### TASK INPUTS ###

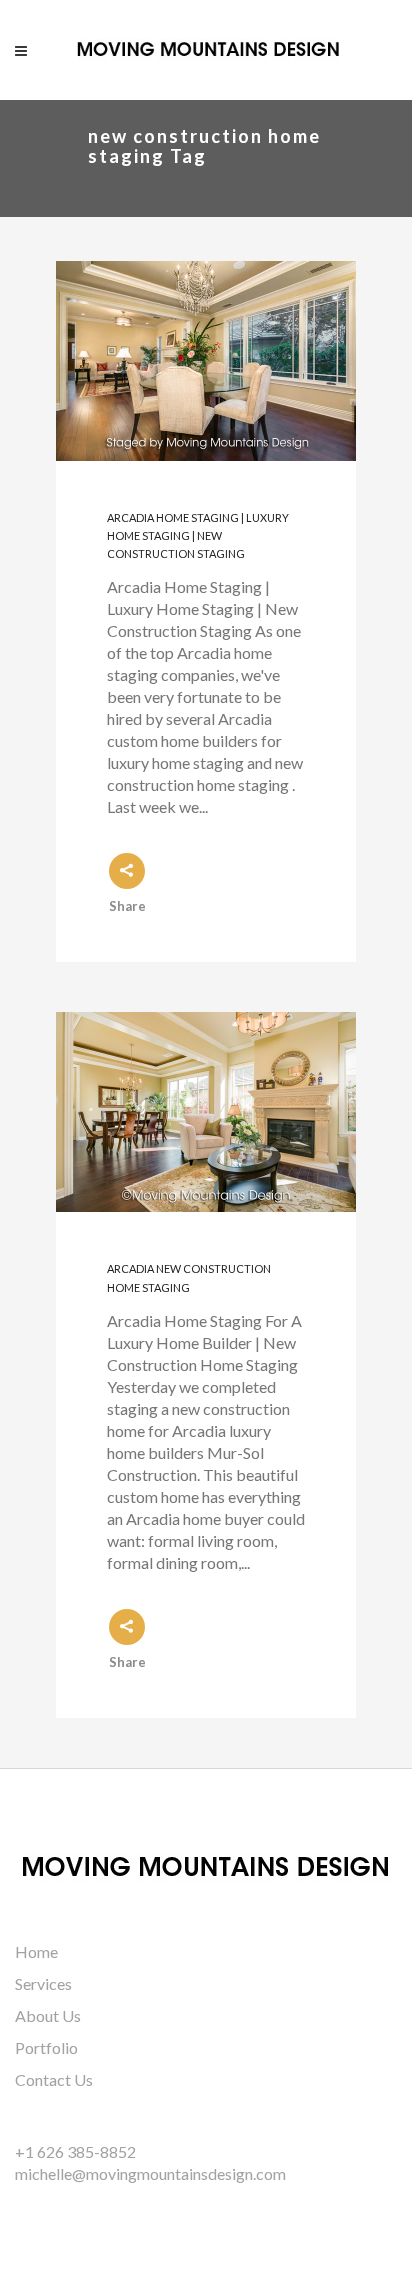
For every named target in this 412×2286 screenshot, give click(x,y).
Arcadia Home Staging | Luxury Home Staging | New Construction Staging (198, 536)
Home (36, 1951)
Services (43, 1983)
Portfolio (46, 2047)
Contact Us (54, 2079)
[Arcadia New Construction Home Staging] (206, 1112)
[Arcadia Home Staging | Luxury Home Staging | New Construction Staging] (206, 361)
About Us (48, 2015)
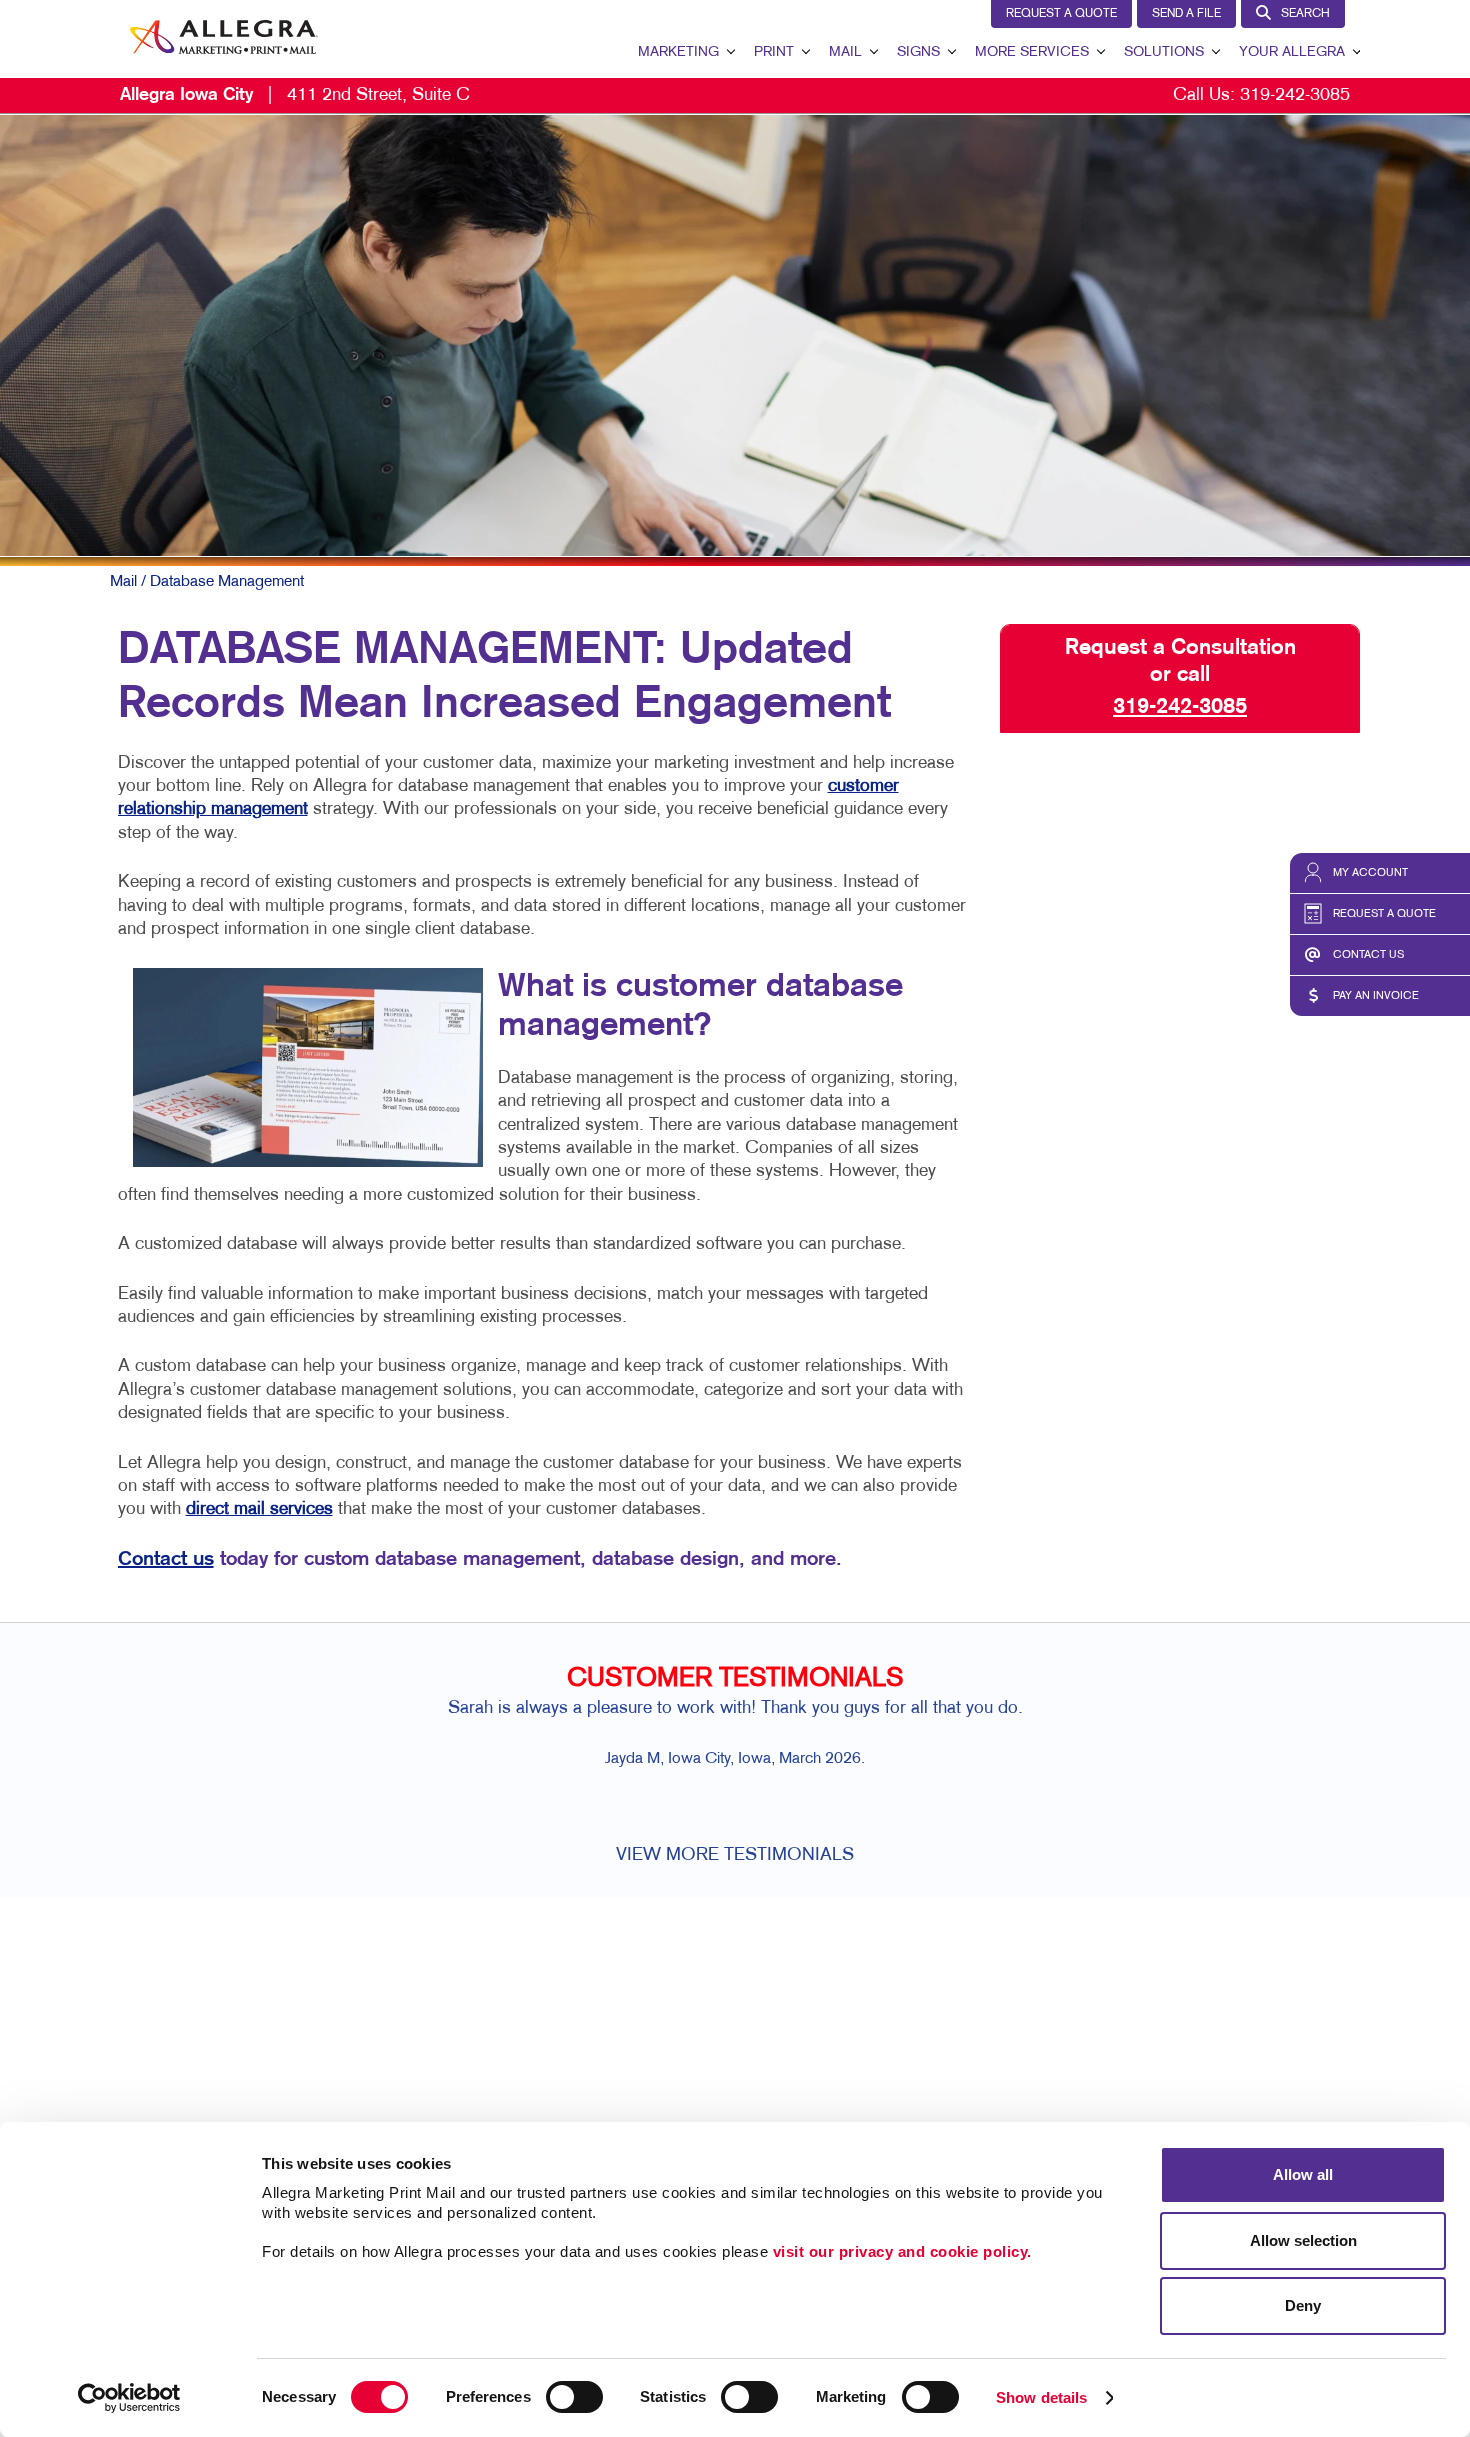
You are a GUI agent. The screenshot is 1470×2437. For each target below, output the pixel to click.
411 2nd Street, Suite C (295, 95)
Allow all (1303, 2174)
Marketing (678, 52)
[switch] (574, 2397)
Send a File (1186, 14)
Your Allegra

###

--- AIM OF THE EXERCISE ---
Every line of the records containing the word "Home" must appear in the answer.

--- COMPLETED EXERCISE ---
Arcadia Home Staging | Luxury Home Staging | New Construction Staging (198, 536)
Home (36, 1951)
[Arcadia New Construction Home Staging] (206, 1112)
[Arcadia Home Staging | Luxury Home Staging | New Construction Staging] (206, 361)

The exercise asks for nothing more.